[Raw data]
┄┄┄┄┄┄┄┄┄┄
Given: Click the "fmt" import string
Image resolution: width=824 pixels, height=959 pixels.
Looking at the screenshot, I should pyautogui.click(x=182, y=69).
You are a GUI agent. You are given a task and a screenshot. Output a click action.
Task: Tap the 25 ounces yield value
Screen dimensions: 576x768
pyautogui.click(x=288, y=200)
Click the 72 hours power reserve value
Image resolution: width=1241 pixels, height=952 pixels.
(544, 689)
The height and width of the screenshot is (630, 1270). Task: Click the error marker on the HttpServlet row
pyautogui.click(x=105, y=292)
┄┄┄┄┄┄┄┄┄┄
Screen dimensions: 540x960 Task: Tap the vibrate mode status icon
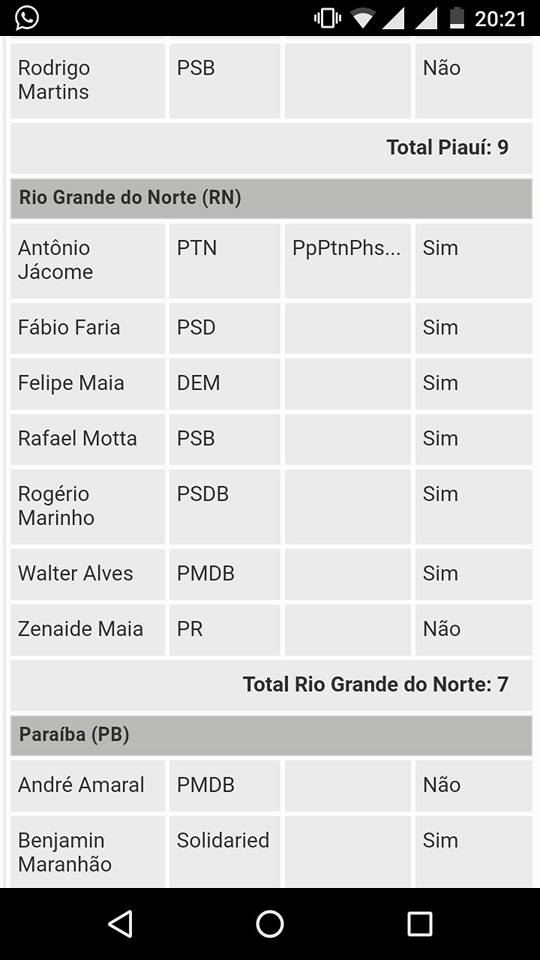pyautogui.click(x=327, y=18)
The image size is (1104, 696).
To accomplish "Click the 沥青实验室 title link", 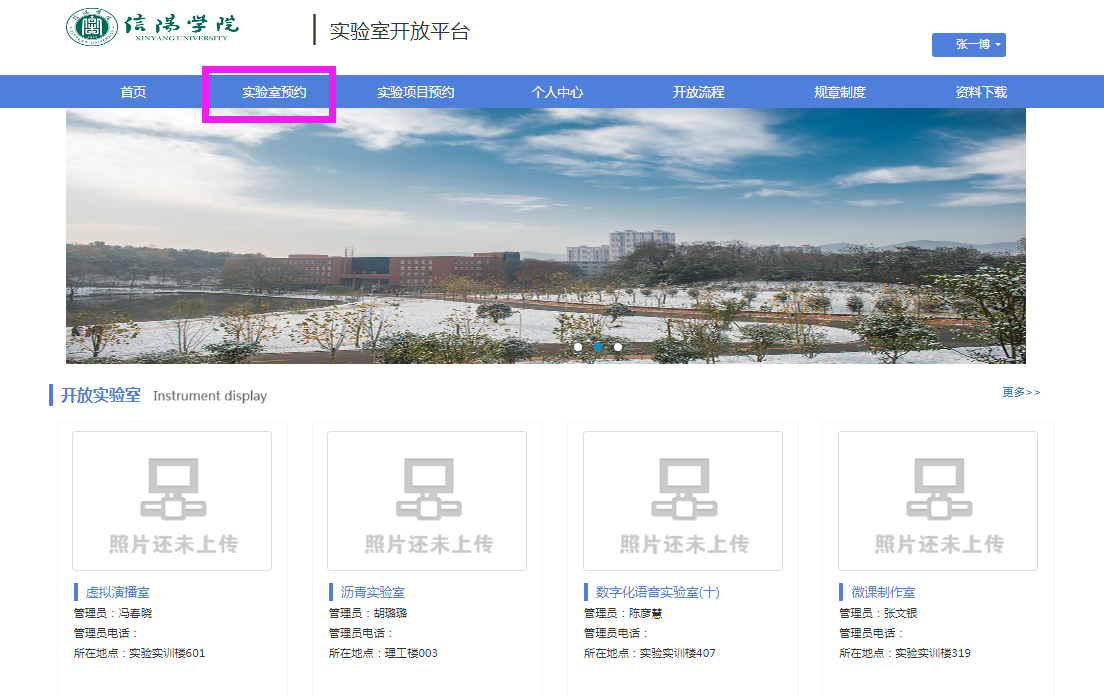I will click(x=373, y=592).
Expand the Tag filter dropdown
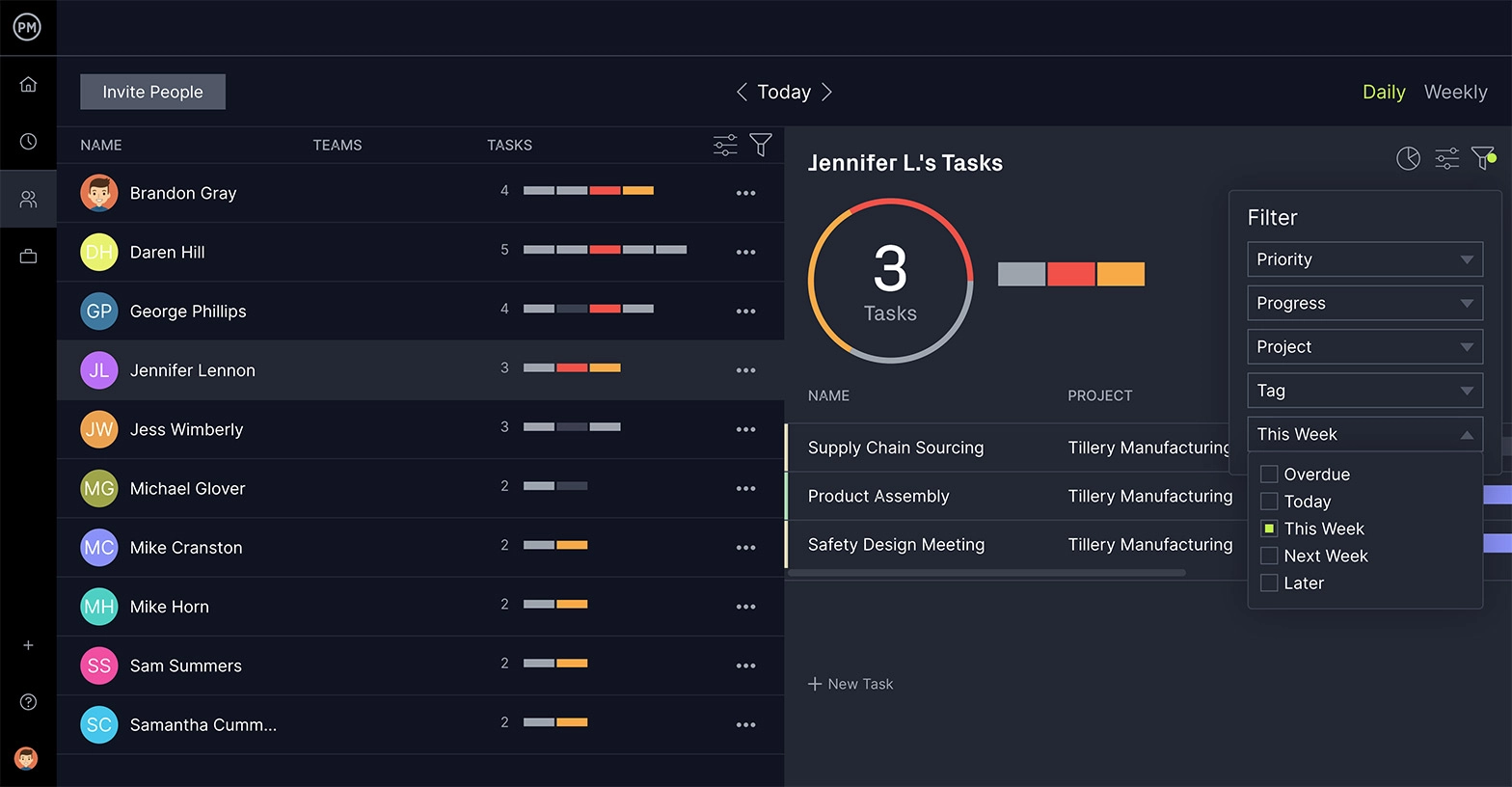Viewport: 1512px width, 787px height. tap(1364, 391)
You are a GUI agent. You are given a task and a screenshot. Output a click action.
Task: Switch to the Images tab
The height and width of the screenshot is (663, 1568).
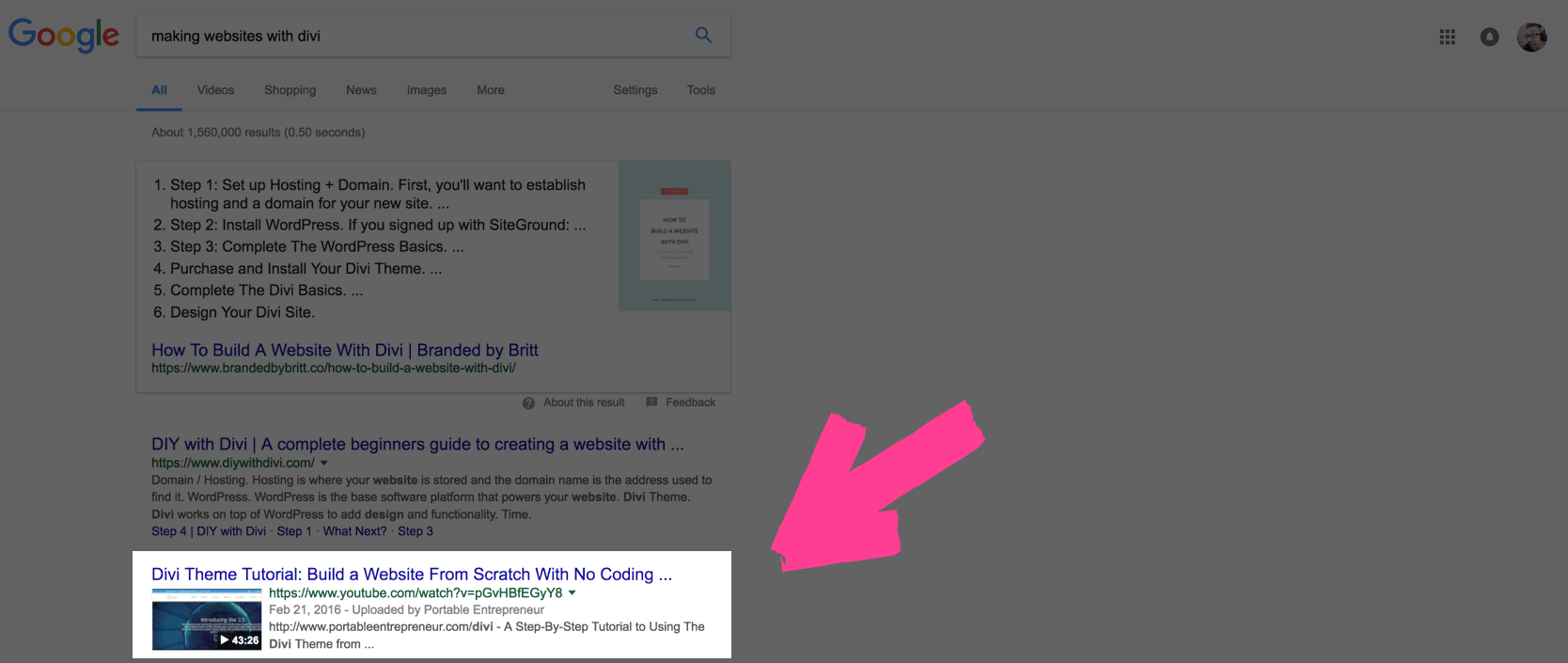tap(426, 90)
┄┄┄┄┄┄┄┄┄┄
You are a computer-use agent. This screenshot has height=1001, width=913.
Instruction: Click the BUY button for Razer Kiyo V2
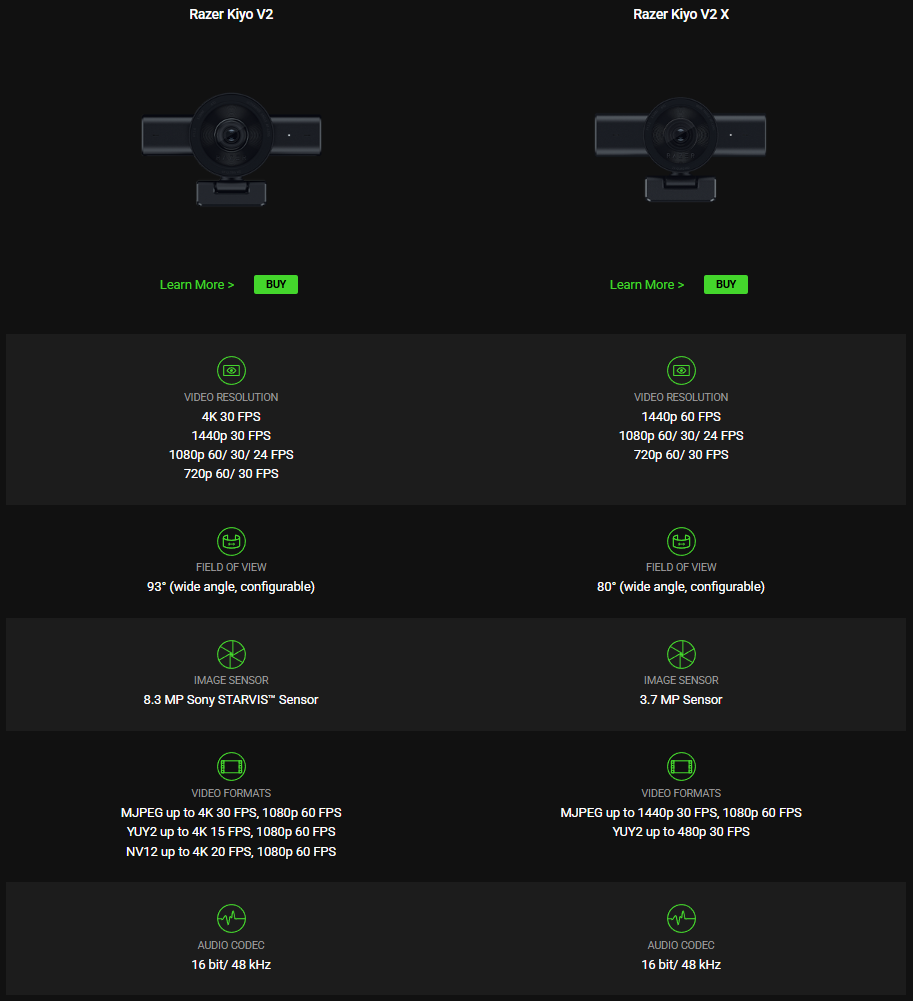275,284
┄┄┄┄┄┄┄┄┄┄
[Work instruction]
In the material above, locate the line containing "Image resolution: width=824" and the line containing "Task: Tap the 25 ounces yield value". Transcribe exactly those two lines and every line between them, and nothing more.

[Result below]
Image resolution: width=824 pixels, height=959 pixels.
Looking at the screenshot, I should pyautogui.click(x=182, y=69).
You are a GUI agent. You are given a task and a screenshot. Output a click action.
Task: Tap the 25 ounces yield value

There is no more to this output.